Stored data
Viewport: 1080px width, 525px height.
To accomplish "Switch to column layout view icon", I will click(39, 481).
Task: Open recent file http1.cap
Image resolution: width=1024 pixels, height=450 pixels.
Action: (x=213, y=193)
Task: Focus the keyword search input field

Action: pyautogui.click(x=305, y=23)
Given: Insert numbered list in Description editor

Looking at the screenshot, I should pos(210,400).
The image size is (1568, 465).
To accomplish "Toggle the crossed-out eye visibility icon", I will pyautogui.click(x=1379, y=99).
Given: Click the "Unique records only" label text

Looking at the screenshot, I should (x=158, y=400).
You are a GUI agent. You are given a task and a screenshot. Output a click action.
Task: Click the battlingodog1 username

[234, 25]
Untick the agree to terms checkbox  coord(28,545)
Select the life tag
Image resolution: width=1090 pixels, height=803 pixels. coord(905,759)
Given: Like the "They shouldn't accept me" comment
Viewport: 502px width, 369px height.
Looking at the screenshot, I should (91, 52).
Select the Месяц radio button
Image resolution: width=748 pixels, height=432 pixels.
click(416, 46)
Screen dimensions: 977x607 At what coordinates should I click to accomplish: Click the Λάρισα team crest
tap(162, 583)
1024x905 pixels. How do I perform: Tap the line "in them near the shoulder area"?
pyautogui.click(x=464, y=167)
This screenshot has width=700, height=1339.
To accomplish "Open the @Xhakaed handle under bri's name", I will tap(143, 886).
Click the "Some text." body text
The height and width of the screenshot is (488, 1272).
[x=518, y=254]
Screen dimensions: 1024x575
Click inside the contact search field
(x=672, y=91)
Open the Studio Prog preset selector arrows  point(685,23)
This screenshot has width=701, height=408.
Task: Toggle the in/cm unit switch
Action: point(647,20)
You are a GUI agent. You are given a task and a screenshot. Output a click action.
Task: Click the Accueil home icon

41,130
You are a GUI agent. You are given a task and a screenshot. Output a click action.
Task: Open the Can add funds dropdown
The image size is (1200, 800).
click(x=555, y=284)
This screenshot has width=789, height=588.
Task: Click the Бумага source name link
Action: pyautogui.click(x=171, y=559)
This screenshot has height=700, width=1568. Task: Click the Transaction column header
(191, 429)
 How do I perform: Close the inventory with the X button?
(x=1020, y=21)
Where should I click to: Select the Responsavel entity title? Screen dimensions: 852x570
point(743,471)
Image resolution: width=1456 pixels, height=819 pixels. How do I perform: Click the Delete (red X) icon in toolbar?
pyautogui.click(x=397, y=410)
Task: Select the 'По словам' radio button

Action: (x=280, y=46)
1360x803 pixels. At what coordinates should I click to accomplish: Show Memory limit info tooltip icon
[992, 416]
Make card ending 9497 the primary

Brief. Rewrite all of the lines above, replacing every "Viewport" with "Window size" and leaving everything else unchanged.

Task answer.
Window size: 1080px width, 525px height.
To accomplish "Switch to column layout view icon", I will click(39, 481).
Task: Open recent file http1.cap
Image resolution: width=1024 pixels, height=450 pixels.
Action: (x=213, y=193)
Task: Focus the keyword search input field

Action: pyautogui.click(x=305, y=23)
Given: Insert numbered list in Description editor

Looking at the screenshot, I should pos(210,400).
The image size is (1568, 465).
To accomplish "Toggle the crossed-out eye visibility icon", I will pyautogui.click(x=1379, y=99).
Given: Click the "Unique records only" label text

Looking at the screenshot, I should (x=158, y=400).
You are a GUI agent. You are given a task and a screenshot. Output a click action.
Task: Click the battlingodog1 username

[234, 25]
Untick the agree to terms checkbox  coord(28,545)
Select the life tag
Image resolution: width=1090 pixels, height=803 pixels. coord(905,759)
Given: Like the "They shouldn't accept me" comment
Window size: 502px width, 369px height.
Looking at the screenshot, I should (91, 52).
Select the Месяц radio button
Image resolution: width=748 pixels, height=432 pixels.
click(416, 46)
Screen dimensions: 977x607 At what coordinates should I click to accomplish: Click the Λάρισα team crest
tap(162, 583)
1024x905 pixels. How do I perform: Tap the line "in them near the shoulder area"?
pyautogui.click(x=464, y=167)
This screenshot has width=700, height=1339.
To accomplish "Open the @Xhakaed handle under bri's name", I will tap(143, 886).
Click the "Some text." body text
The height and width of the screenshot is (488, 1272).
[x=518, y=254]
Screen dimensions: 1024x575
Click inside the contact search field
(x=672, y=91)
Open the Studio Prog preset selector arrows  point(685,23)
This screenshot has width=701, height=408.
Task: Toggle the in/cm unit switch
Action: point(647,20)
You are a GUI agent. You are given a task and a screenshot. Output a click action.
Task: Click the Accueil home icon

41,130
You are a GUI agent. You are given a task and a screenshot. Output a click action.
Task: Open the Can add funds dropdown
The image size is (1200, 800).
click(x=555, y=284)
This screenshot has width=789, height=588.
Task: Click the Бумага source name link
Action: pyautogui.click(x=171, y=559)
This screenshot has height=700, width=1568. Task: Click the Transaction column header
(191, 429)
 How do I perform: Close the inventory with the X button?
(x=1020, y=21)
Where should I click to: Select the Responsavel entity title? Screen dimensions: 852x570
point(743,471)
Image resolution: width=1456 pixels, height=819 pixels. How do I perform: Click the Delete (red X) icon in toolbar?
pyautogui.click(x=397, y=410)
Task: Select the 'По словам' radio button

Action: (x=280, y=46)
1360x803 pixels. At what coordinates should I click to accomplish: Show Memory limit info tooltip icon
[992, 416]
Make card ending 9497 the primary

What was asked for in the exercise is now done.